▶ [TASK DETAILS]
Nothing in the data should be altered when it is repeated in full.
= Beginning of Section =
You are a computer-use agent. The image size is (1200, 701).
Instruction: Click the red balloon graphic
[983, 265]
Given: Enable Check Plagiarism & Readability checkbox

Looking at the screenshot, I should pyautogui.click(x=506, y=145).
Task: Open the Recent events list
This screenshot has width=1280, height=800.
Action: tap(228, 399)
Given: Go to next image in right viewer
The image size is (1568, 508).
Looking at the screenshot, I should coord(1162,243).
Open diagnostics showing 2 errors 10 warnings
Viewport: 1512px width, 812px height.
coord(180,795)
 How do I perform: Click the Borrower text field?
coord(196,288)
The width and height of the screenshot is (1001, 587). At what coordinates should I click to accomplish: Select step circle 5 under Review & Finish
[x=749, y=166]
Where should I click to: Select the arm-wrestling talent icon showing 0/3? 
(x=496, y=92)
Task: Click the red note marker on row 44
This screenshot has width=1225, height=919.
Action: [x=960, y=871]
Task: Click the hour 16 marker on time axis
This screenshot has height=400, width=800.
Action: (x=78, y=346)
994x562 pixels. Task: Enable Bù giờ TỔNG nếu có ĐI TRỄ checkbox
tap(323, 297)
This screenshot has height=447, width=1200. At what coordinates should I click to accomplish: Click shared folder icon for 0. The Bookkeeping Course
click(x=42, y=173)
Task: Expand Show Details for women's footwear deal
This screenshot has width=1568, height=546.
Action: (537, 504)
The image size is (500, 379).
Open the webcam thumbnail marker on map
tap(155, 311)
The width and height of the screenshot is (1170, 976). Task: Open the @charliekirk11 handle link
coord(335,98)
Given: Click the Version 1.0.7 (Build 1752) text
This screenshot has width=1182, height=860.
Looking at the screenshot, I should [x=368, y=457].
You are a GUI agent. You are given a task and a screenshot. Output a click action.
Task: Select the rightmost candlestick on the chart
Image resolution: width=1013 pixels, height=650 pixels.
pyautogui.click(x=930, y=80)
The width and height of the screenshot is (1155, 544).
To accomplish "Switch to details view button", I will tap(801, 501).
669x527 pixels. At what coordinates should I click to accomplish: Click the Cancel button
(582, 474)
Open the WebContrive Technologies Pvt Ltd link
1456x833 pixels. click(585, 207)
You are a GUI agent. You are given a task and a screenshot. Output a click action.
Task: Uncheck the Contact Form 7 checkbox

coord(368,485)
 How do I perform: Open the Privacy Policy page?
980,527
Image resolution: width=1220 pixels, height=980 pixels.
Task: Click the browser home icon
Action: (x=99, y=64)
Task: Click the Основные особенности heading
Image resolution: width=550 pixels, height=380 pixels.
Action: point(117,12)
= End of Section =
▶ [EXERCISE OUTPUT]
You are a computer-use agent. The image size is (1200, 701).
Instruction: Click the red balloon graphic
[983, 265]
Given: Enable Check Plagiarism & Readability checkbox

Looking at the screenshot, I should pyautogui.click(x=506, y=145).
Task: Open the Recent events list
This screenshot has width=1280, height=800.
Action: tap(228, 399)
Given: Go to next image in right viewer
The image size is (1568, 508).
Looking at the screenshot, I should coord(1162,243).
Open diagnostics showing 2 errors 10 warnings
Viewport: 1512px width, 812px height.
coord(180,795)
 How do I perform: Click the Borrower text field?
coord(196,288)
The width and height of the screenshot is (1001, 587). At what coordinates should I click to accomplish: Select step circle 5 under Review & Finish
[x=749, y=166]
Where should I click to: Select the arm-wrestling talent icon showing 0/3? 
(x=496, y=92)
Task: Click the red note marker on row 44
This screenshot has width=1225, height=919.
Action: [x=960, y=871]
Task: Click the hour 16 marker on time axis
This screenshot has height=400, width=800.
Action: (x=78, y=346)
994x562 pixels. Task: Enable Bù giờ TỔNG nếu có ĐI TRỄ checkbox
tap(323, 297)
This screenshot has height=447, width=1200. At what coordinates should I click to accomplish: Click shared folder icon for 0. The Bookkeeping Course
click(x=42, y=173)
Task: Expand Show Details for women's footwear deal
This screenshot has width=1568, height=546.
Action: (537, 504)
The image size is (500, 379).
Open the webcam thumbnail marker on map
tap(155, 311)
The width and height of the screenshot is (1170, 976). Task: Open the @charliekirk11 handle link
coord(335,98)
Given: Click the Version 1.0.7 (Build 1752) text
This screenshot has width=1182, height=860.
Looking at the screenshot, I should [x=368, y=457].
You are a GUI agent. You are given a task and a screenshot. Output a click action.
Task: Select the rightmost candlestick on the chart
Image resolution: width=1013 pixels, height=650 pixels.
pyautogui.click(x=930, y=80)
The width and height of the screenshot is (1155, 544).
To accomplish "Switch to details view button", I will tap(801, 501).
669x527 pixels. At what coordinates should I click to accomplish: Click the Cancel button
(582, 474)
Open the WebContrive Technologies Pvt Ltd link
1456x833 pixels. click(585, 207)
You are a GUI agent. You are given a task and a screenshot. Output a click action.
Task: Uncheck the Contact Form 7 checkbox

coord(368,485)
 How do I perform: Open the Privacy Policy page?
980,527
Image resolution: width=1220 pixels, height=980 pixels.
Task: Click the browser home icon
Action: (x=99, y=64)
Task: Click the Основные особенности heading
Image resolution: width=550 pixels, height=380 pixels.
Action: point(117,12)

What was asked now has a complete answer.